R/document_funcs.R
In multiRL: Reinforcement Learning Tools for Multi-Armed Bandit

#' @title Core Functions
#' @name funcs
#' @description
#'
#'  The Markov Decision Process (MDP) underlying Reinforcement Learning can be
#'    decomposed into six fundamental components. By modifying these six
#'    functions, an immense number of distinct Reinforcement Learning models
#'    can be created. Users only need to grasp the basic Markov Decision
#'    Process process and subsequently tailor these six functions to construct
#'    a unique reinforcement learning model.
#'
#' @section Class:
#' \code{funcs [List]}
#'
#' @section Details:
#' \itemize{
#'    \item Action Select
#'    \itemize{
#'        \item Step 1: Agent uses \code{bias_func}
#'              to apply a bias term to the value of each option.
#'        \item Step 2: Agent uses \code{expl_func}
#'              to decide whether to make a purely random exploratory choice.
#'        \item Step 3: Agent uses \code{prob_func}
#'              to compute the selection probability for each action.
#'    }
#'    \item Value Update
#'    \itemize{
#'        \item Step 4: Agent uses \code{util_func}
#'              to translate the objective reward into subjective utility.
#'        \item Step 5: Agent uses \code{dcay_func}
#'              to regress the values of unchosen options toward a baseline.
#'        \item Step 6: Agent uses \code{lrng_func}
#'              to update the value of the chosen option.

• **What this exercise asks**:
- 1) Name every function that the multiRL core functions documentation assigns to one of the agent's numbered steps.
- 2) Reproduce the multiRL core functions documentation from "R/document_funcs.R" to "reinforcement learning model.".
- 3) According to the multiRL core functions documentation, why is tailoring six functions enough to construct a unique reinforcement learning model?

• **Raw data**:
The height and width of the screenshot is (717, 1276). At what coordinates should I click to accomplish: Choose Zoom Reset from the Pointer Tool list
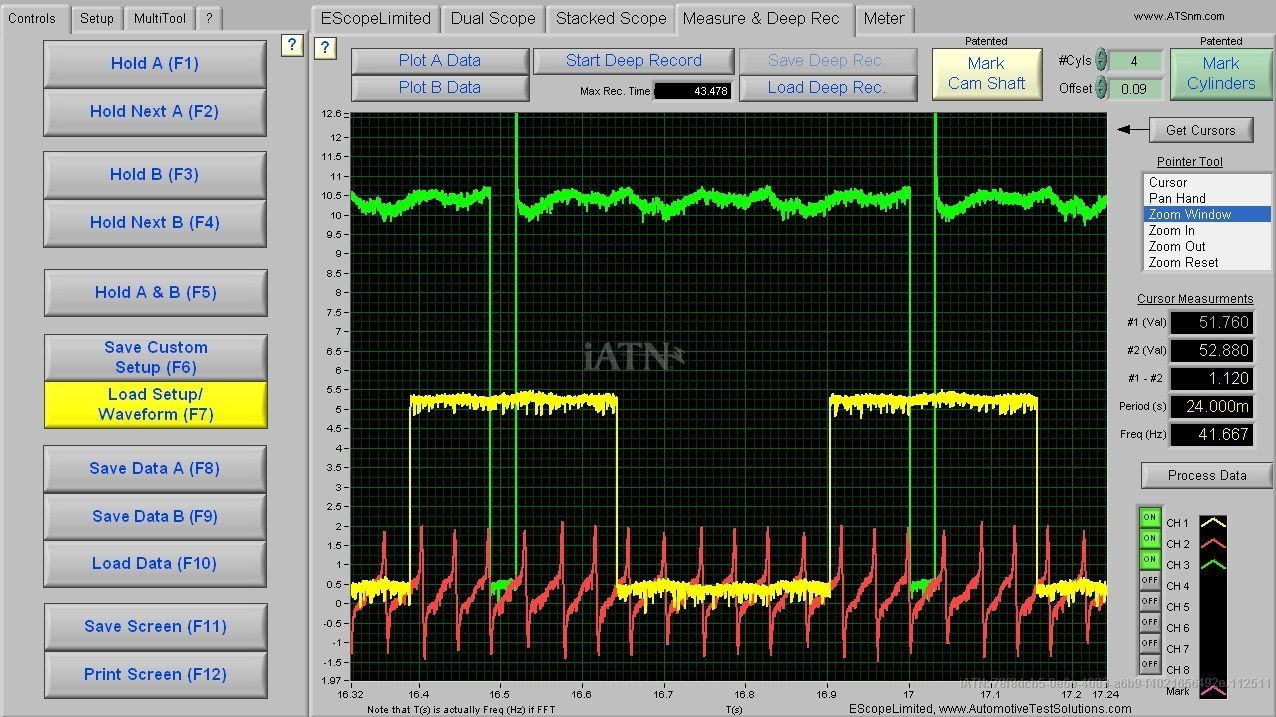coord(1183,262)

• **Solutions to the problems**:
- 1) bias_func, expl_func, prob_func, util_func, dcay_func, lrng_func

- 2)
R/document_funcs.R
In multiRL: Reinforcement Learning Tools for Multi-Armed Bandit

#' @title Core Functions
#' @name funcs
#' @description
#'
#'  The Markov Decision Process (MDP) underlying Reinforcement Learning can be
#'    decomposed into six fundamental components. By modifying these six
#'    functions, an immense number of distinct Reinforcement Learning models
#'    can be created. Users only need to grasp the basic Markov Decision
#'    Process process and subsequently tailor these six functions to construct
#'    a unique reinforcement learning model.

- 3) The Markov Decision Process underlying reinforcement learning can be decomposed into six fundamental components. Modifying the six functions that correspond to them can create an immense number of distinct reinforcement learning models.